The Honest Operators Undertake Road Safety Act has bipartisan support. In June, representatives from Arizone and Georgia introduced a bill that would standardize the application of the Ag commodity exemption, expand and liberalize the short haul driver exemption from ELDs, reduce the burden of retaining ELD supporting documents, and allow FMCSA to skip and early rulemaking process step for a potential rulemaking on the split sleeper berth rules. Since then, no further action has been taken.

Also in June, two senators introduced the Modernizing Agricultural Transportation Act to stop implementation o the ELD rules for Ag commodity and livestock haulers until a new advisory committee makes, and the USDOT acts on, hours of service and ELD related recommendations. The bill has been referred to the Commerce Committee.

The Heavy Truck, Tractor and Trailer Retail Federal Excise Tax Repeal Act is “sort of a perennial issue that hasn’t taken much action in the year and a half that it’s been around,” says Osiecki.

Rulemaking & Related Activity

The final rule for FMCSA Military licensing and state CDL reciprocity was published in late September. This final rule allows, but does not require, the state licensing agencies to waive the CLP knowledge test for persons employed by the military within the last year in a position requiring the operation of a CMV. This rule, coupled with a prior rule, allows state licensing agencies to waive both the knowledge and skills tests for CDL applicants. The rule becomes effective November 27, 2018.
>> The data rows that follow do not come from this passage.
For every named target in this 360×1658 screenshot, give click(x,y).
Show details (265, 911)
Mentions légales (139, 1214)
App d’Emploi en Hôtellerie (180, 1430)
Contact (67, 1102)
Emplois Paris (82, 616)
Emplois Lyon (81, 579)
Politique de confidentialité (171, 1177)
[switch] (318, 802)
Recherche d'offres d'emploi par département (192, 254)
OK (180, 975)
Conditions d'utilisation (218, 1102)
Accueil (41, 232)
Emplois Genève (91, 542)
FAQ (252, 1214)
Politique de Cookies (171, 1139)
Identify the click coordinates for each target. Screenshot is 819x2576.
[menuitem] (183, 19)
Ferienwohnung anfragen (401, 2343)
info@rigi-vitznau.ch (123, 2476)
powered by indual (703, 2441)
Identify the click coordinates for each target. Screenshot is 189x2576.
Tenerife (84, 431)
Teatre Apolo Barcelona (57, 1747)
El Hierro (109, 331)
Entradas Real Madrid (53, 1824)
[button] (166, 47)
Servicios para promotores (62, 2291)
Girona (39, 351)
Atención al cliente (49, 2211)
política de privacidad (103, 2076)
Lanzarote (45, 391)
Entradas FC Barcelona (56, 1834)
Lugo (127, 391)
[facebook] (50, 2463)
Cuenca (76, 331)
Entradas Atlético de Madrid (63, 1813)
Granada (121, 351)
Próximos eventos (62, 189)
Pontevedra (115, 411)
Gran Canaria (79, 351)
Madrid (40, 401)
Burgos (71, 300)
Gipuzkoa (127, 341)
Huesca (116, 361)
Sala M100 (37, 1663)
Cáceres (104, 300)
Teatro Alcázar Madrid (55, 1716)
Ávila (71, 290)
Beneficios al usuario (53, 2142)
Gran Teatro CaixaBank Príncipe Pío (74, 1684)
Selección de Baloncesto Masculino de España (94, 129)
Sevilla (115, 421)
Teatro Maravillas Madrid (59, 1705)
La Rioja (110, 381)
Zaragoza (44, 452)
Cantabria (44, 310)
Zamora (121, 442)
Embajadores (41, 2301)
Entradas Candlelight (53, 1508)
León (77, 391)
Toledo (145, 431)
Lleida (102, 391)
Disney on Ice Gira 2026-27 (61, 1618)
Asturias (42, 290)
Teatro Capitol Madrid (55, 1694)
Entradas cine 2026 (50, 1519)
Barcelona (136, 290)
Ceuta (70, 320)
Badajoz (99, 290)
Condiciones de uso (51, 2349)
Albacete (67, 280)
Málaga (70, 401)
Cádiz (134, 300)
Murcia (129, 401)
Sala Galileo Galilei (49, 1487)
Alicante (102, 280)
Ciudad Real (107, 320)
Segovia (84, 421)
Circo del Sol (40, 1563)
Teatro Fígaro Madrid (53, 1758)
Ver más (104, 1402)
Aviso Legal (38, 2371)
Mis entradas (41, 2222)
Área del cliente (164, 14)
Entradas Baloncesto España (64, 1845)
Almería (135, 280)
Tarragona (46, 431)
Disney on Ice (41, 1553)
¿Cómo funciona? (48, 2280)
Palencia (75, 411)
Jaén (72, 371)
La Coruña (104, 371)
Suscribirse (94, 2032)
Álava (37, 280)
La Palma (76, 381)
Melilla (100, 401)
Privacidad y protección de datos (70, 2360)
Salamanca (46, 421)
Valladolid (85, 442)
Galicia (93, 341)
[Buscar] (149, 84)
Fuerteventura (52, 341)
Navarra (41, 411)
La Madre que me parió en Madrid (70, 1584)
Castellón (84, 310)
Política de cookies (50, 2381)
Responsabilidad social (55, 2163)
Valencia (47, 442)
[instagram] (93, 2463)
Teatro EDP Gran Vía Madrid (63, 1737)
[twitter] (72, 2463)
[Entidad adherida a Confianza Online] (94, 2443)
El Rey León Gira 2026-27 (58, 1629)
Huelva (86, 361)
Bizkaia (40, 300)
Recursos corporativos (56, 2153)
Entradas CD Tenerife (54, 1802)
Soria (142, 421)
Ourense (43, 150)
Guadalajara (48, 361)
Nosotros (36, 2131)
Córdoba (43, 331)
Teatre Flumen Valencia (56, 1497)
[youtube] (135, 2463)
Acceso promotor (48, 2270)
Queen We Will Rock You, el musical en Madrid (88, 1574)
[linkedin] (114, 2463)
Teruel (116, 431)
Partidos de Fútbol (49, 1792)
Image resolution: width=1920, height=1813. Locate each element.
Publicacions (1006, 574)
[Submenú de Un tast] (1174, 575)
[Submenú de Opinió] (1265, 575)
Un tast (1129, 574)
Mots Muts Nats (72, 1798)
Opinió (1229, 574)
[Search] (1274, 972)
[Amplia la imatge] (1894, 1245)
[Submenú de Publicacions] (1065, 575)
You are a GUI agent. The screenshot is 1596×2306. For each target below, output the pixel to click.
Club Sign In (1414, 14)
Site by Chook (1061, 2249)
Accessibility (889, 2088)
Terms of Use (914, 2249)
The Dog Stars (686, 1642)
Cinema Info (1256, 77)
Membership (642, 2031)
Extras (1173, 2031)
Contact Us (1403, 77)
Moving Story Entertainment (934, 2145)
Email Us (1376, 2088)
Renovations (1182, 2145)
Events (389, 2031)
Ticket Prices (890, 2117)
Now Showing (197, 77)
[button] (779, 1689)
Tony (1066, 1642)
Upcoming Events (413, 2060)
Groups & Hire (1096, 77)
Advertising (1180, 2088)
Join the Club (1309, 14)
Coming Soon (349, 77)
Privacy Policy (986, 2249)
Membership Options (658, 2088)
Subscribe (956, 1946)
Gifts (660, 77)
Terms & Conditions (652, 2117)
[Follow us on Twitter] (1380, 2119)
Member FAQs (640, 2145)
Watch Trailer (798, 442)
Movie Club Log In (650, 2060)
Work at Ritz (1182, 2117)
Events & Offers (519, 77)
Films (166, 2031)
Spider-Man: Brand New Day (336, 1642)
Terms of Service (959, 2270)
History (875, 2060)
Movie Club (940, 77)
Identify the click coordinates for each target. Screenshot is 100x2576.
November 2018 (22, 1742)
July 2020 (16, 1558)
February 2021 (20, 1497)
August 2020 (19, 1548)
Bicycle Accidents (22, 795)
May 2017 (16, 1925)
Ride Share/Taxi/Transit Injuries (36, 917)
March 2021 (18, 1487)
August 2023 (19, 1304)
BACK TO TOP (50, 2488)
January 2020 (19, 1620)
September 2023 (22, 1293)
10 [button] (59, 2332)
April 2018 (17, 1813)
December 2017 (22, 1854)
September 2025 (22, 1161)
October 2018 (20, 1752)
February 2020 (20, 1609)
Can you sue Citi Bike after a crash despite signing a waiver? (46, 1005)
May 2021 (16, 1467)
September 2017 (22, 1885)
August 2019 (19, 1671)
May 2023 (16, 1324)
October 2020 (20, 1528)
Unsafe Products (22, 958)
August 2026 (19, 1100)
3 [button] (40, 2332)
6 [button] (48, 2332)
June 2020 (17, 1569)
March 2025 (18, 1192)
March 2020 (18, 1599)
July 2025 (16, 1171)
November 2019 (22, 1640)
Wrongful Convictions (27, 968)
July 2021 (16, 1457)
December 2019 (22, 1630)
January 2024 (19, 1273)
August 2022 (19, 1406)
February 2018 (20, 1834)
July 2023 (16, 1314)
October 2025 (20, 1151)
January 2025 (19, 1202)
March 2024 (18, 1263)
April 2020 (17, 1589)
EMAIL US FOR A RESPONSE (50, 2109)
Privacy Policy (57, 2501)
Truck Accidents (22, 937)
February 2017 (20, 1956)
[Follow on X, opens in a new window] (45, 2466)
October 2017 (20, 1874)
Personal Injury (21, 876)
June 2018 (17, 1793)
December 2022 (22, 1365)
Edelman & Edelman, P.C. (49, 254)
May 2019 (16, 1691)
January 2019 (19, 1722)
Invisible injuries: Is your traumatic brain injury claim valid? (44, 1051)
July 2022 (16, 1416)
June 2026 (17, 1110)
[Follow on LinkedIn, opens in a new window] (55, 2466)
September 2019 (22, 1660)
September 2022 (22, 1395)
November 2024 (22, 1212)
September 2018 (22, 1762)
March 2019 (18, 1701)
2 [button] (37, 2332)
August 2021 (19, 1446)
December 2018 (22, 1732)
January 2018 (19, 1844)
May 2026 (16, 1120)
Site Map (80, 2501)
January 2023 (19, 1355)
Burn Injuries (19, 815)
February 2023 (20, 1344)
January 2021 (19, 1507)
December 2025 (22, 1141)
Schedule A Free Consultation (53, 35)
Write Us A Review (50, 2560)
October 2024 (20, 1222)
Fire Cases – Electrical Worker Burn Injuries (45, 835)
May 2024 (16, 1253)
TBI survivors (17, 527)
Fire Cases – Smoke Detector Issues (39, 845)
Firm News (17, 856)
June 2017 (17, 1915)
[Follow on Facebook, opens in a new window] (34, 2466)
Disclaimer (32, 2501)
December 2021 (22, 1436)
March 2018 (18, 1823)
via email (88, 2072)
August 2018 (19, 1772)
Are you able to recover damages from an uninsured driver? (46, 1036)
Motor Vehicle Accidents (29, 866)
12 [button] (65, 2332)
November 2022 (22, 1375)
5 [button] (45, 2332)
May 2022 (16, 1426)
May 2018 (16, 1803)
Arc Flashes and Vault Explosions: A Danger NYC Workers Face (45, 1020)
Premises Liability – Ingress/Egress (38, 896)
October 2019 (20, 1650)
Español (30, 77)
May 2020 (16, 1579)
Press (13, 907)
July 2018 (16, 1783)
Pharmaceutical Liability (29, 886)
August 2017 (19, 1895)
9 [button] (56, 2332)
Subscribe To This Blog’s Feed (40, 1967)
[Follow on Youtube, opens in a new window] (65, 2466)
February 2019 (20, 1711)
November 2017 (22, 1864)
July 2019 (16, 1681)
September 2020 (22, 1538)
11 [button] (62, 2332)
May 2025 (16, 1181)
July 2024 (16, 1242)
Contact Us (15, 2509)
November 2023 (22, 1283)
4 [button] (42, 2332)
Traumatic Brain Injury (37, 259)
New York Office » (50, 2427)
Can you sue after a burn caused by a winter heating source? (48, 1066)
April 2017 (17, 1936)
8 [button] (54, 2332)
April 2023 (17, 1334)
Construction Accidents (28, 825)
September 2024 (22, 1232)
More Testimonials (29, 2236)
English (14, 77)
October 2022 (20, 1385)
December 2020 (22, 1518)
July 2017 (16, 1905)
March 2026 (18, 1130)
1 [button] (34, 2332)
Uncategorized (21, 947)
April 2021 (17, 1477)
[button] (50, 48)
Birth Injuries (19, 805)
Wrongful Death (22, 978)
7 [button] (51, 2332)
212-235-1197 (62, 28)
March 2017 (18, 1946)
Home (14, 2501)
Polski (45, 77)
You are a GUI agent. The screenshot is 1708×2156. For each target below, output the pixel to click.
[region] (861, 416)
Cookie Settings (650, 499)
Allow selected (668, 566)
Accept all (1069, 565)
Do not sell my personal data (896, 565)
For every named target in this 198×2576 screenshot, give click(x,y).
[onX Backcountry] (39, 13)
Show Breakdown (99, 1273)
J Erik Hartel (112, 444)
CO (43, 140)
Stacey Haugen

The NLRB is looking to rule on Standard for Determining Joint Employer Status. The comment period runs out November 13, 2018. In this proposal, the NLRB is proposing to establish a standard for determining joint employer status under the National Labor Relations Act. Under the proposal, “an employer may be considered a joint employer of a separate employer’s employees only if the two employers share or codetermine the employees’ essential terms and conditions of employment, such as hiring, firing, discipline, supervision, and direction.”

Finally, the FMCSA’s Broker and Freight Forwarders Financial Responsibilities comment period ends November 26, 2018. In this congressionally directed rulemaking (from MAP-21), FMCSA is considering eight separate areas for addressing the increasing financial security requirements for freight brokers and forwarders.